Anschaulich wurde diese Tendenz mit dem politischen Coup in Thüringen. Der amtierende Regierungschef der LINKEN, Bodo Ramelow, wurde überraschend nicht bestätigt, sondern abgewählt, weil sich sämtliche Parteien des rechten Spektrums, von FDP über CDU bis AfD, gegen die linke Koalition von LINKE, SPD und Grünen verbündeten. Der Landtag wählte mit 45 Stimmen überraschend den FDP-Fraktionschef, Thomas Kemmerich zum Ministerpräsidenten. Hinter der FDP haben sich in einer Geheimen Wahl die bürgerliche CDU und die rechtsextreme AfD versammelt.
Das Debakel in Thüringen bei der Wahl einer funktionsfähigen Landesregierung hat die fragi-le Konstruktion in der aktuellen politischen Architektur der >Berliner Republik< aufgedeckt. Ursache der politischen Krisen sind die wachsenden Fliehkräfte in der Gesellschaft: einerseits mit der AfD vom rechten Rand her, andererseits mit den Grünen und der neuen ökologischen Bewegung aus der Mitte selbst heraus.
Das Ende dieser Transformation des Parteiensystems ist noch nicht absehbar. Die Transformation von Demokratie und Parteiensystem folgt damit einer großen Transformation im realexistierenden Kapitalismus.
Die Genossinnen Ursula Schumm-Garling, Evelin Nowitzki und Genosse Wolfgang Grabowski brachten ihre Sichten aus der historischen Lehre der Geschichte des Freistaates Thüringen als schriftlichen Beitrag in die Debatte ein (siehe Anlage).
Genosse Dietmar Bartsch dankte dem Ältestenrat für seine regelmäßigen Anregungen und Hinweise auf das politische Geschehen, die sich auch für die Bundestagsfraktion als nützlich erweisen.

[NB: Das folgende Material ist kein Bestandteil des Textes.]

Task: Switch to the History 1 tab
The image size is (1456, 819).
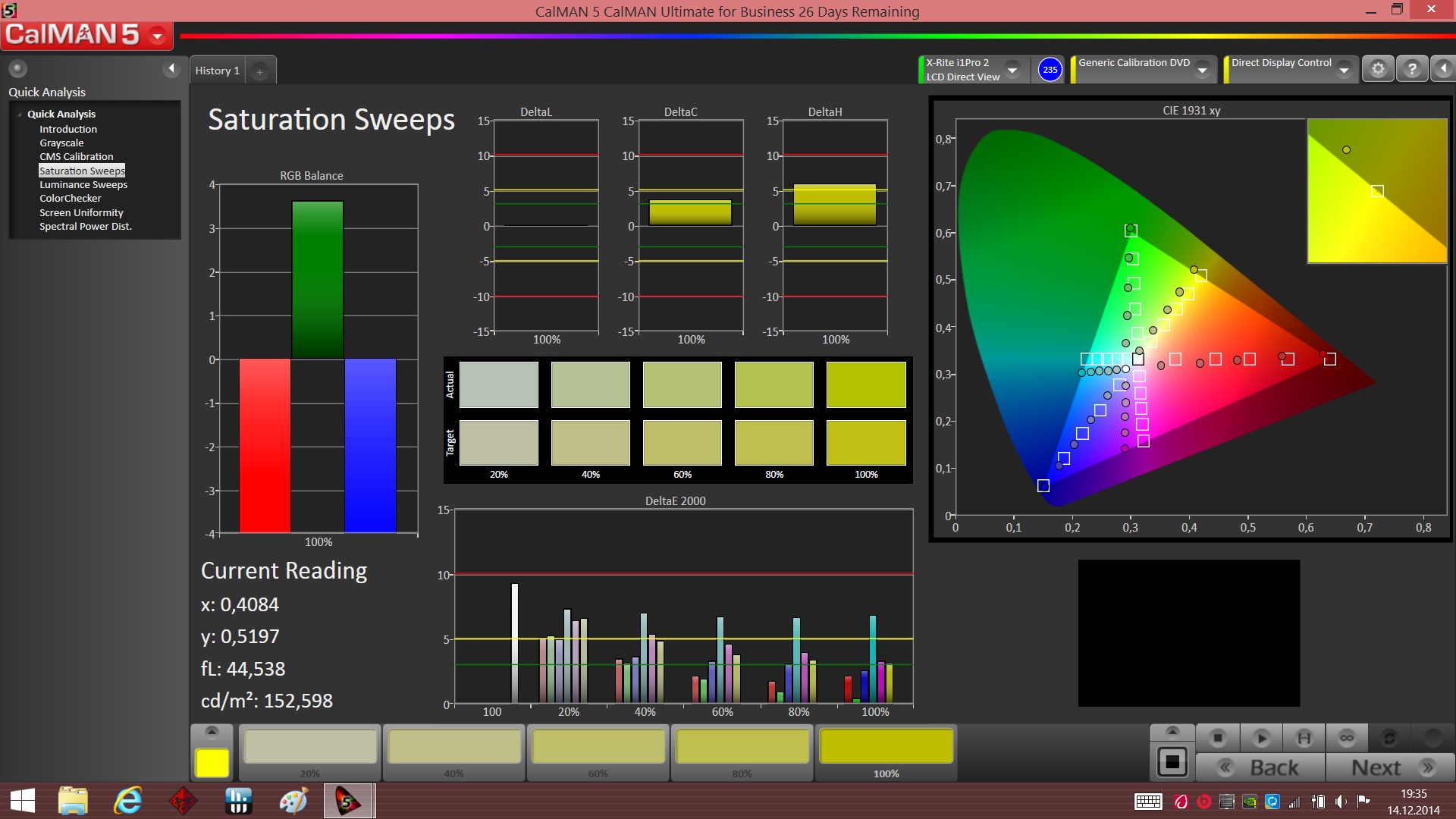Action: tap(217, 71)
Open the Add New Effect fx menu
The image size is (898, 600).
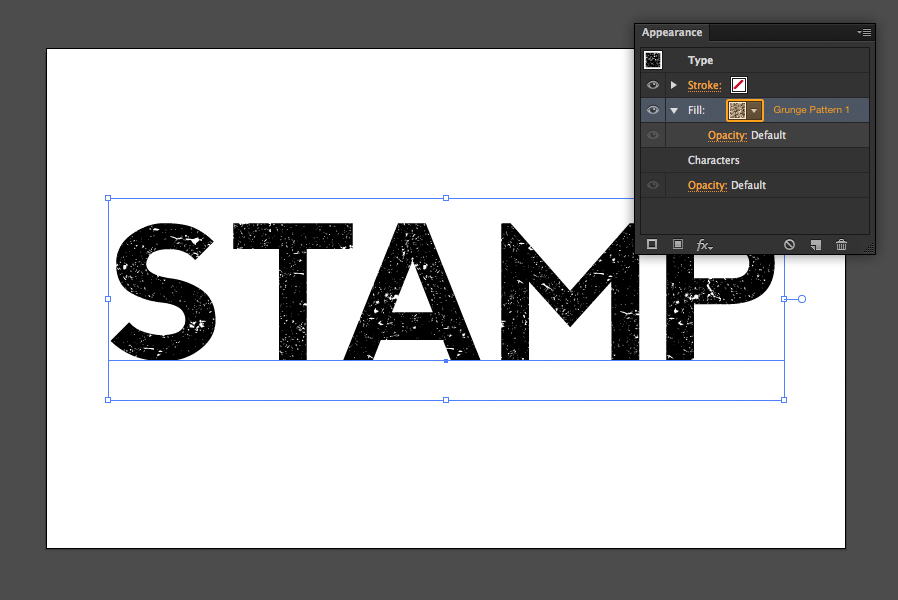[x=704, y=243]
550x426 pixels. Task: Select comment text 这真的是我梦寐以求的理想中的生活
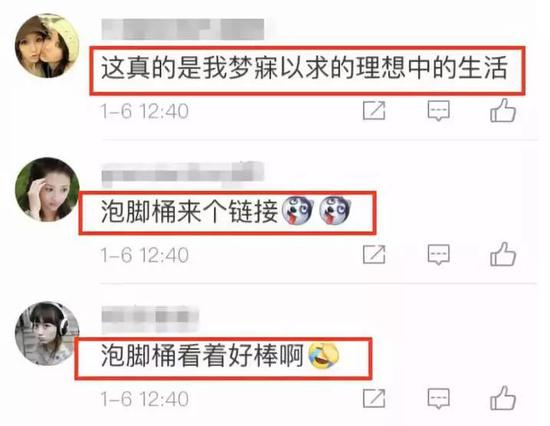(x=304, y=68)
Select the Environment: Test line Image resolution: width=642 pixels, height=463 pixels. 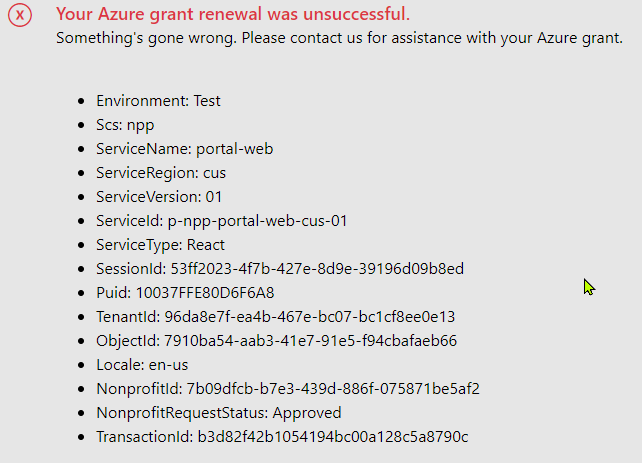point(158,101)
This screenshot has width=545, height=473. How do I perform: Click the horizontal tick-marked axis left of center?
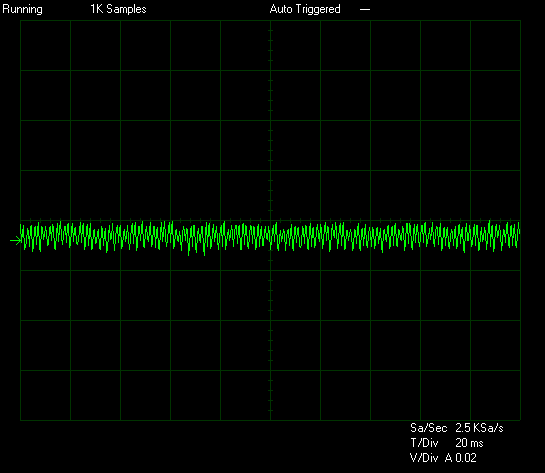[145, 220]
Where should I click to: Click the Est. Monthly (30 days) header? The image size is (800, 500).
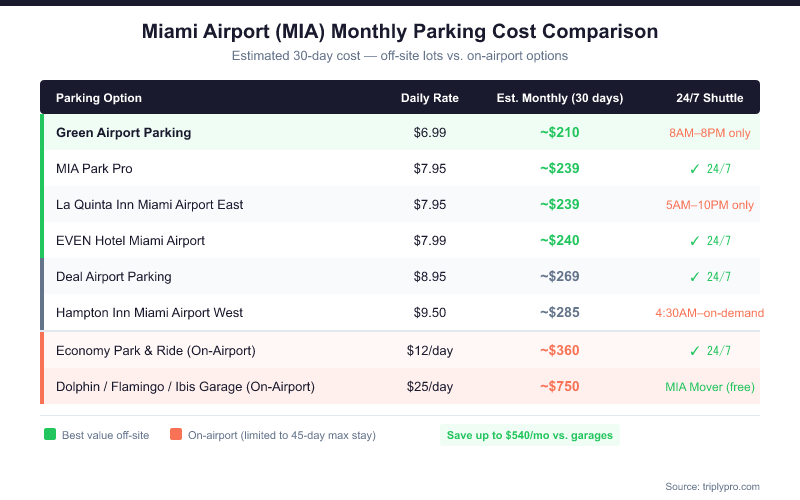[560, 98]
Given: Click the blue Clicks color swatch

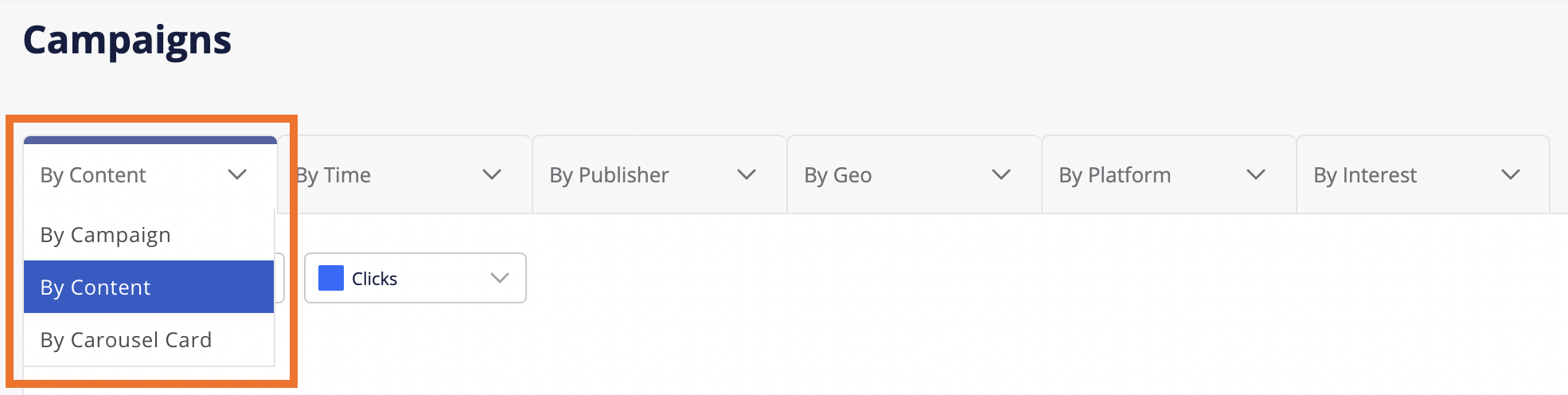Looking at the screenshot, I should pyautogui.click(x=331, y=278).
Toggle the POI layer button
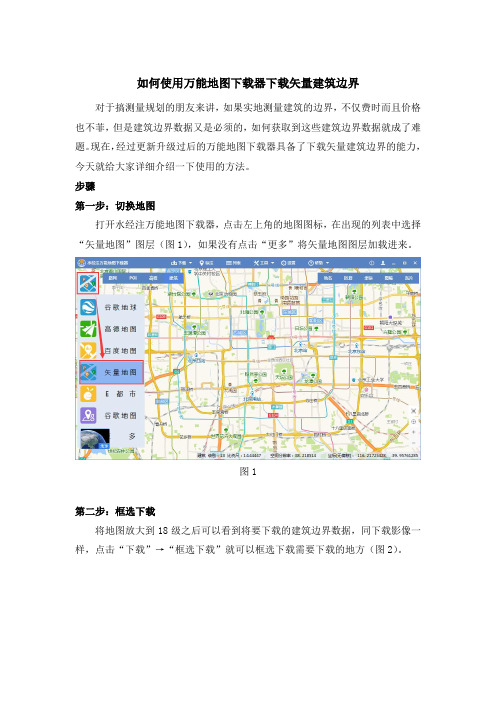This screenshot has height=702, width=496. [133, 278]
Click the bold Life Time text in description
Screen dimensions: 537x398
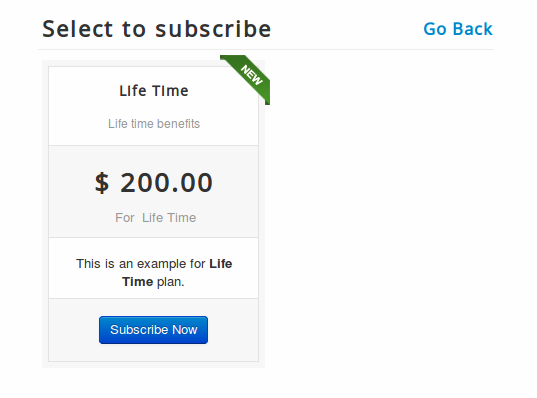[x=177, y=273]
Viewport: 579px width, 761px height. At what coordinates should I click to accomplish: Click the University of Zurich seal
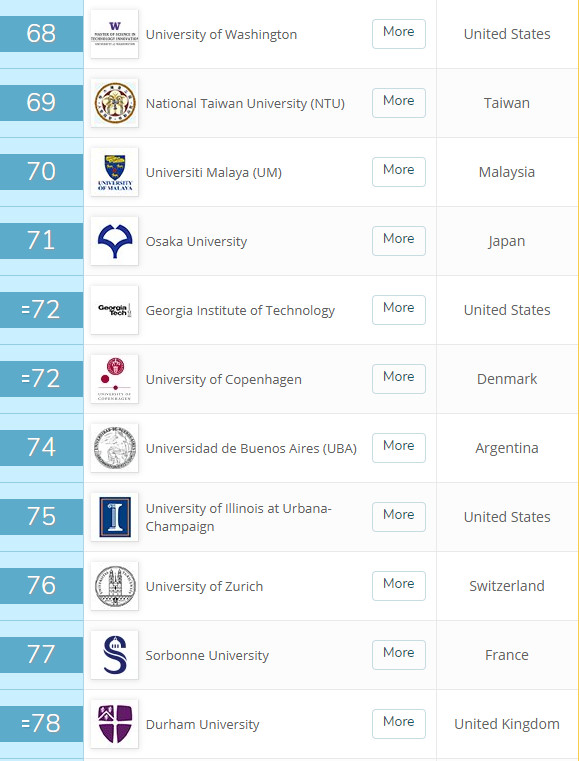point(115,586)

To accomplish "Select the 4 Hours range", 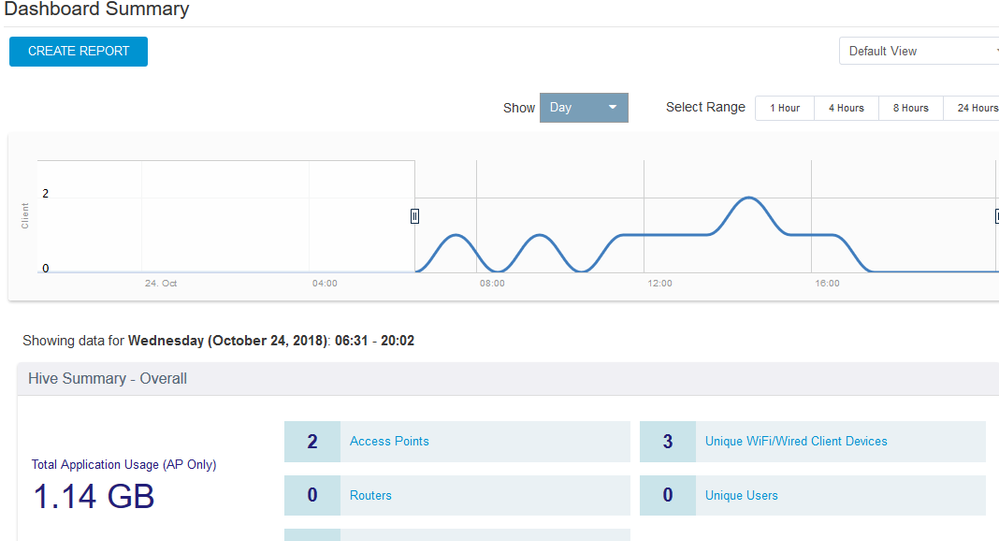I will pos(846,108).
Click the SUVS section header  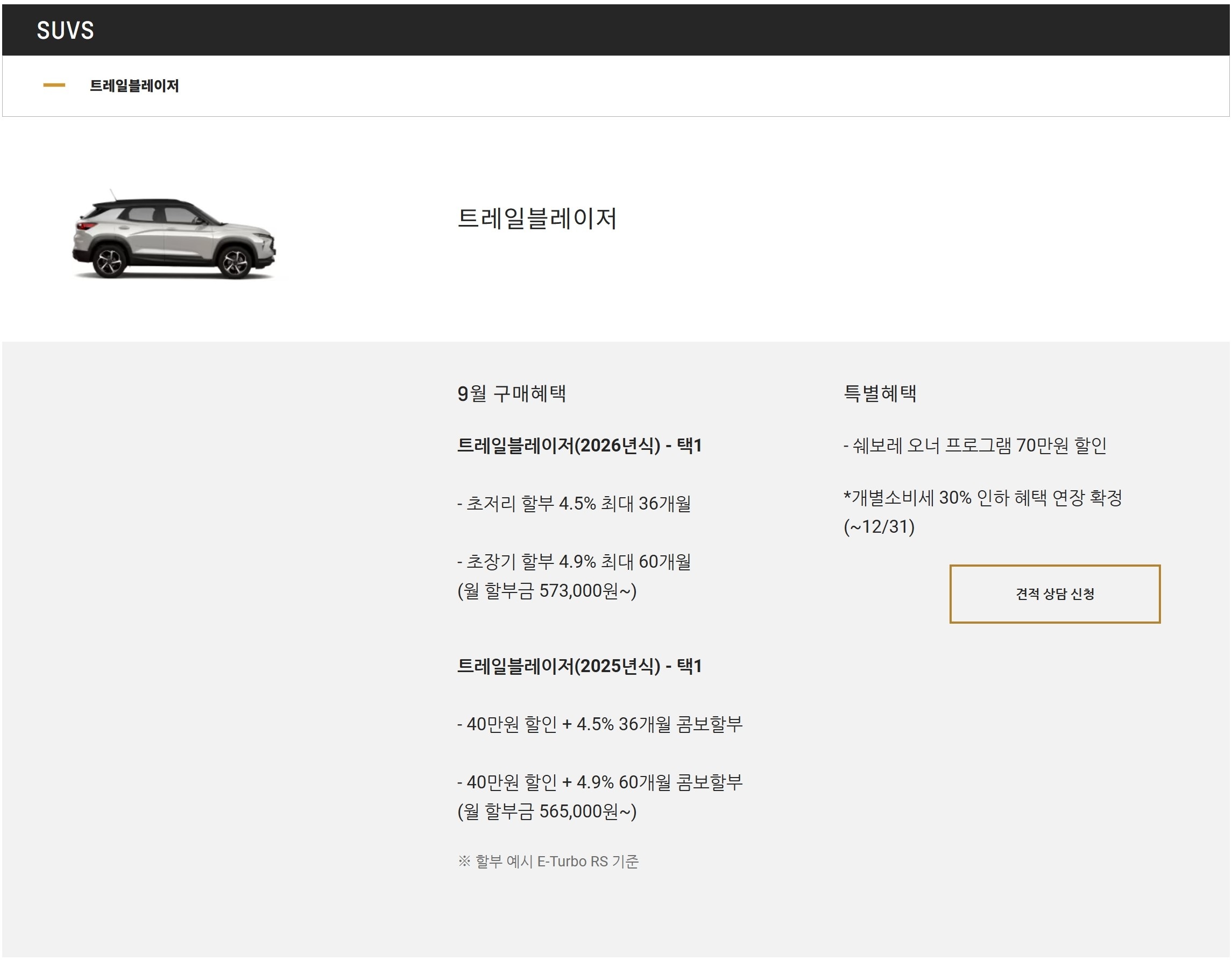coord(66,31)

Das gilt nicht zuletzt für die Vorbereitung von Parteitagen, wie es auch für den Erfurter Parteitag gehören sollte. Es kann hier nicht um Wahltaktik gehen. Gefordert ist ein wirklich tiefer theoretischer Dialog, aus dem eine strategische Orientierung für die Partei und Fraktion erwächst und damit ihr Wirken und ihr Platz in einer sich ständig verändernden Welt bestimmt.
Unsere Partei DIE LINKE ist herausgefordert, die Umbruchsituation in der Gesellschaft zu untersuchen, das Erstarken der neuen Rechten genauer zu erfassen, sowie das eigene Profil genauer und klarer zu bestimmen. Die neue Rechte wird nicht von selbst verschwinden. Heute besteht die Herausforderung darin, dass das Zentrum der kapitalistisch geprägten Gesellschaften durch massive Umwälzungen in den Produktivkräften selbst in Frage gestellt wird. DIE LINKE sollte ihre politischen Alternativen verdeutlichen. Der Weg einer Anpassung zu einer veränderten Sozialdemokratie hat keine Zukunft, wie sich auch in west- und osteuropäischen Ländern zeigt.
Der politische Kern der Distanzen und der Angriffe gegen DIE LINKE bleibt der nach 1945 in der alten BRD geprägte Antikommunismus. SPD und Grüne stehen dabei auch nicht abseits. Der historische Schaden einer solchen Haltung ist eine der Quellen für die AfD von heute. Die Strategiekonferenz in Kassel sollte auch als eine Chance verstanden und wahrgenommen werden. Der Parteitag in Erfurt ist herausgefordert, dem "Herumeiern" in Fragen des politischen Inhalts und sozialer Politik ein Ende zu setzen, sowie dem Profil und der Strategie der Partei klare Aussagen zu geben. Gleiches gilt für die Funktionsträgerschaft. Es geht um Verantwortung, die zu übernehmen ist und nicht um Posten, die zu verteilen sind.
Der Ältestenrat wird sich im Rahmen des Satzungsauftrages für seine Tätigkeit weiter an der Strategiedebatte beteiligen und vor dem Parteitag Rechenschaft über sein Mitwirken geben.